TO DO
All lines of the material below that include the string "Dashboard" are to be copied.

DATA LISTING
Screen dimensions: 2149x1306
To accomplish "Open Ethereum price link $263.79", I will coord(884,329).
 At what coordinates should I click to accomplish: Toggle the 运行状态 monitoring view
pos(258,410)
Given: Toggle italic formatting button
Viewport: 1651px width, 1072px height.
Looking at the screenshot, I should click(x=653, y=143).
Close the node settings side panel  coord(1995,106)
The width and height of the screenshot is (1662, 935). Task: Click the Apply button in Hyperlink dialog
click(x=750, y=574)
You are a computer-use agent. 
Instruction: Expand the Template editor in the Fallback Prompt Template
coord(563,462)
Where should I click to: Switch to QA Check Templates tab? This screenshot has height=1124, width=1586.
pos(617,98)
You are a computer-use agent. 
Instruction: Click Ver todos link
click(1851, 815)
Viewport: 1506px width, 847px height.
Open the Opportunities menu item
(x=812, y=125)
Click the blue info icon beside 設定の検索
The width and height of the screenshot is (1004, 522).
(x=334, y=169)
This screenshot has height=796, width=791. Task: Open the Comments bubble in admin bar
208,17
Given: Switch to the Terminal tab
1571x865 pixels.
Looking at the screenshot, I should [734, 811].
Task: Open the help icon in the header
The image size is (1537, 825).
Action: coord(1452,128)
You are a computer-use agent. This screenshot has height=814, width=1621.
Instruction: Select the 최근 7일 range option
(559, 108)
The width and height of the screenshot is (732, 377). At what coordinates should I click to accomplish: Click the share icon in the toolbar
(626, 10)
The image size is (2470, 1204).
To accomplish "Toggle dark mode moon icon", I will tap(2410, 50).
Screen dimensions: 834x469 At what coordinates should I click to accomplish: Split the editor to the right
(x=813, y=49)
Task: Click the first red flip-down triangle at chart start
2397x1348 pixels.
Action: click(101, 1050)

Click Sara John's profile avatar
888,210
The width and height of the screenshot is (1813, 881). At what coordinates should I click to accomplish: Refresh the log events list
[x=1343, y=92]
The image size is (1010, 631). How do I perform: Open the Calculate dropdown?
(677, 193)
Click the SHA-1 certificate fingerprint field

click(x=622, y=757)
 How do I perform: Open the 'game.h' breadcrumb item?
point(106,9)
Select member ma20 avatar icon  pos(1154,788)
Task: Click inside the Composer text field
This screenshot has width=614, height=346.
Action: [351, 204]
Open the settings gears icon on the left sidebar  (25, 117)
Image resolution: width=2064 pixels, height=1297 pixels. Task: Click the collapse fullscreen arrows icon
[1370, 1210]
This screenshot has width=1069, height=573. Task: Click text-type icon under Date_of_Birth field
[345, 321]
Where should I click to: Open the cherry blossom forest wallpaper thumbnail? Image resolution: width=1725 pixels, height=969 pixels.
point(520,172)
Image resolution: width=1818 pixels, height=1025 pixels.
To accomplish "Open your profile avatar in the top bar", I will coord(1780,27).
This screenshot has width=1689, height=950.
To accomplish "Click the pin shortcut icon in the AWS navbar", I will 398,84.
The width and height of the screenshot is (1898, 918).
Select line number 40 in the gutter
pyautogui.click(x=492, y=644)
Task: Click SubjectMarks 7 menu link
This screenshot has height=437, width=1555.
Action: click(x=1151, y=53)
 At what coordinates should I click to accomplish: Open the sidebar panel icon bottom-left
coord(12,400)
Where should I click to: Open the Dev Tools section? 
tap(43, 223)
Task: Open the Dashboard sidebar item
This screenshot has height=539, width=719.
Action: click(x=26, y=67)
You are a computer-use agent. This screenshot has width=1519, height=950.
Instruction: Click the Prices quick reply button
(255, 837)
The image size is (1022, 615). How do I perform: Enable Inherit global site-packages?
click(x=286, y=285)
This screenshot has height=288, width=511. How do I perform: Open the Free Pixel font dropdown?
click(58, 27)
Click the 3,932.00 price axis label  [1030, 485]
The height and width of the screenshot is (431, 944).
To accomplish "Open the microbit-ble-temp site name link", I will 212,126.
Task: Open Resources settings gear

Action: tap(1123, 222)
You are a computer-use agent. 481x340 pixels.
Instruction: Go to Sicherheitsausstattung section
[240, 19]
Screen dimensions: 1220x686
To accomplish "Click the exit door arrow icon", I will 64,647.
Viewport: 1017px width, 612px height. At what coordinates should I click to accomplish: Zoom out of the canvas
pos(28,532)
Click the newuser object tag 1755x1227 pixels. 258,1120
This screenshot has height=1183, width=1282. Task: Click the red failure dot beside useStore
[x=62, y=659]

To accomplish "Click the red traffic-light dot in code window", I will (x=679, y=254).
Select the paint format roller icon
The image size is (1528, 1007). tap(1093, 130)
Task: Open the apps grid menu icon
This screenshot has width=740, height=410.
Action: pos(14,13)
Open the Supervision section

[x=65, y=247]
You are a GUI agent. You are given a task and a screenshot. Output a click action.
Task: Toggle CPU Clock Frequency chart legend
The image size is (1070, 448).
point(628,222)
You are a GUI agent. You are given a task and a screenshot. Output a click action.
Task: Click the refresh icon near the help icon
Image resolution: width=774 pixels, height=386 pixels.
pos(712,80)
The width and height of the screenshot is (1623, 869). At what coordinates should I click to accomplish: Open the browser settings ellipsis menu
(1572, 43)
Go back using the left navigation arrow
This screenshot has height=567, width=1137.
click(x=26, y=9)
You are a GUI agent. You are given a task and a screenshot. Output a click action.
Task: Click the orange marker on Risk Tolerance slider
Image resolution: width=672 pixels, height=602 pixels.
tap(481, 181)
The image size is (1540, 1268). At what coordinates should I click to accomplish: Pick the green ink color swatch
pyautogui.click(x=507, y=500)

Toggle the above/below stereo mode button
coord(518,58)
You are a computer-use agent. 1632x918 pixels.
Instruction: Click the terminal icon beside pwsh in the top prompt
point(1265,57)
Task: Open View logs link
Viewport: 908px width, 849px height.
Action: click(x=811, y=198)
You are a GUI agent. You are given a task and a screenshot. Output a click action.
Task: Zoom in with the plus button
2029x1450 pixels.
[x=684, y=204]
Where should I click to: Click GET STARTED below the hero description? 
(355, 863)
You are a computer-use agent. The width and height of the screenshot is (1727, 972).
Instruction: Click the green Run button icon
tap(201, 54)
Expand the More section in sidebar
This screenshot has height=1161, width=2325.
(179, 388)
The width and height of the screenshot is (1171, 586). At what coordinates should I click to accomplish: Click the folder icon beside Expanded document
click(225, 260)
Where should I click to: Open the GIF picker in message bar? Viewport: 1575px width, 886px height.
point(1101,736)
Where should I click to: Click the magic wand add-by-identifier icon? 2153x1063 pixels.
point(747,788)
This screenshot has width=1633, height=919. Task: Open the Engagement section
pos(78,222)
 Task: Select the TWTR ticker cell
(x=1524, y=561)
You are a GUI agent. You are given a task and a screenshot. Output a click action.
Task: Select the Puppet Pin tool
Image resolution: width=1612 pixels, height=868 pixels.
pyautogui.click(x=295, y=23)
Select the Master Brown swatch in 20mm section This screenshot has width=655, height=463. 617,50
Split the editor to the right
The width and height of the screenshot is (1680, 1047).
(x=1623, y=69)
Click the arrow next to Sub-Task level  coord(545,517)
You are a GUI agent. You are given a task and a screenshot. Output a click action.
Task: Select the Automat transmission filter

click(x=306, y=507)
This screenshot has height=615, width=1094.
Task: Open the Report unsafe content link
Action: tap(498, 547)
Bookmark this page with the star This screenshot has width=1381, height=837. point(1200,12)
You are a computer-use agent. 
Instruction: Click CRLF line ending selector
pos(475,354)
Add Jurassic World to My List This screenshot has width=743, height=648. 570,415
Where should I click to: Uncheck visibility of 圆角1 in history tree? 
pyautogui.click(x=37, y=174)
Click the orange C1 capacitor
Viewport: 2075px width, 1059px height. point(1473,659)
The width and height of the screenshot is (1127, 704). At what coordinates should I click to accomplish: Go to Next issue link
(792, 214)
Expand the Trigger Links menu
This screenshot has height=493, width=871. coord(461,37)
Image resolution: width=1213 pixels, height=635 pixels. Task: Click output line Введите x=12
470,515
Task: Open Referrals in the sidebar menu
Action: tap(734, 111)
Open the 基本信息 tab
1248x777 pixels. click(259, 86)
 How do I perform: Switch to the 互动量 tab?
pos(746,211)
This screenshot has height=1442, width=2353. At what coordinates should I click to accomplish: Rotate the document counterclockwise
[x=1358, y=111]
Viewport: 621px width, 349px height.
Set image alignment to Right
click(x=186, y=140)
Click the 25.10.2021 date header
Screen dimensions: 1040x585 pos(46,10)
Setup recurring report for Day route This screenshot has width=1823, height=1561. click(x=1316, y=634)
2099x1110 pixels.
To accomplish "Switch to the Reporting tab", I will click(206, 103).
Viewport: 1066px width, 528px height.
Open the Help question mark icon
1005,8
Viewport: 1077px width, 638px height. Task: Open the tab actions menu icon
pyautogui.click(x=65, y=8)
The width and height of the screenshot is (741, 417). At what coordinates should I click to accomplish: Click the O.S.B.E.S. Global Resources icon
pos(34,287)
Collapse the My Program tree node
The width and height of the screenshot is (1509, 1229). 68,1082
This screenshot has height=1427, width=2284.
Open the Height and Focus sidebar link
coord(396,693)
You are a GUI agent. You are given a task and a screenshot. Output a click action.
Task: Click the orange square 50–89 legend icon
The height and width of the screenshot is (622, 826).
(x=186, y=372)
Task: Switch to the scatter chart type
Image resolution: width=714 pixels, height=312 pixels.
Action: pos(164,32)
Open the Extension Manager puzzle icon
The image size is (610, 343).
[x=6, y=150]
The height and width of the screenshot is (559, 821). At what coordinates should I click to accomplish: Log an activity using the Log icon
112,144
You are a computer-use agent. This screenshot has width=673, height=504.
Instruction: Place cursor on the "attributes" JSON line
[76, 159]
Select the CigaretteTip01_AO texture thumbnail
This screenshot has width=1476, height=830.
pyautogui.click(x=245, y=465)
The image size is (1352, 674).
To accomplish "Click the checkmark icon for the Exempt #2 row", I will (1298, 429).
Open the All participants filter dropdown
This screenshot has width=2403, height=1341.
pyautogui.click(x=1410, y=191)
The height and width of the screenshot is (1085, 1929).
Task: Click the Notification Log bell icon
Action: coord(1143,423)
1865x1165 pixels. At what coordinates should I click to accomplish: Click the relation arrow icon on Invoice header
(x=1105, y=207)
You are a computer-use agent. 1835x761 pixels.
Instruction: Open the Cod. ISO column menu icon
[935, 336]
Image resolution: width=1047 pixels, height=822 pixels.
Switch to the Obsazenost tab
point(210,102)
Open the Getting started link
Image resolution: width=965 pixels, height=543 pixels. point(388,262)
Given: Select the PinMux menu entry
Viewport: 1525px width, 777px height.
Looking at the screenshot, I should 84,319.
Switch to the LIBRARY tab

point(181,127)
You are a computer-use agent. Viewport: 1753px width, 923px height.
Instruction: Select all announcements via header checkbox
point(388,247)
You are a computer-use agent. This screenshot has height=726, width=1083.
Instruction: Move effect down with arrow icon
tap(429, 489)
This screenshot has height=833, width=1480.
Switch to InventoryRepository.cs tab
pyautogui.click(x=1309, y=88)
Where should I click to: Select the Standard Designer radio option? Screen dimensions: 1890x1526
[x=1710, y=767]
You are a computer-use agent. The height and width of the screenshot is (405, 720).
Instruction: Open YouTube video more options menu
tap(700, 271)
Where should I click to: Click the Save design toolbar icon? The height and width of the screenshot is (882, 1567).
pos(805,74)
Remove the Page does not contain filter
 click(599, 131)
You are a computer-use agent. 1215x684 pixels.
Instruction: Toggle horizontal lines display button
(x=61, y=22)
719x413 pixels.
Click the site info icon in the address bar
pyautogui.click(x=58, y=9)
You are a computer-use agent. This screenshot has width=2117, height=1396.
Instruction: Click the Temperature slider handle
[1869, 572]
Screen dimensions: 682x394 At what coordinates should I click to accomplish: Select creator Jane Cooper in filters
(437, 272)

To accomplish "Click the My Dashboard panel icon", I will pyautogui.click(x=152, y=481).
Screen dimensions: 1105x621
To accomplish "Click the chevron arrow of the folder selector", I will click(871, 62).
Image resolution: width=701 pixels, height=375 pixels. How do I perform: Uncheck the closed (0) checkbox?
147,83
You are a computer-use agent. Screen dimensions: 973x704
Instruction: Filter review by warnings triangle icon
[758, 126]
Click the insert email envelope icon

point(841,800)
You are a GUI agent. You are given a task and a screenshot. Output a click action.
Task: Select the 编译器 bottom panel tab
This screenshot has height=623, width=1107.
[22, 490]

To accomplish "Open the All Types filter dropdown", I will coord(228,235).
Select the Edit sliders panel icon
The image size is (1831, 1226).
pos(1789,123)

ANSWER SECTION
Task: Open the Dashboard sidebar item
To accomplish "Click the My Dashboard panel icon", I will pyautogui.click(x=152, y=481).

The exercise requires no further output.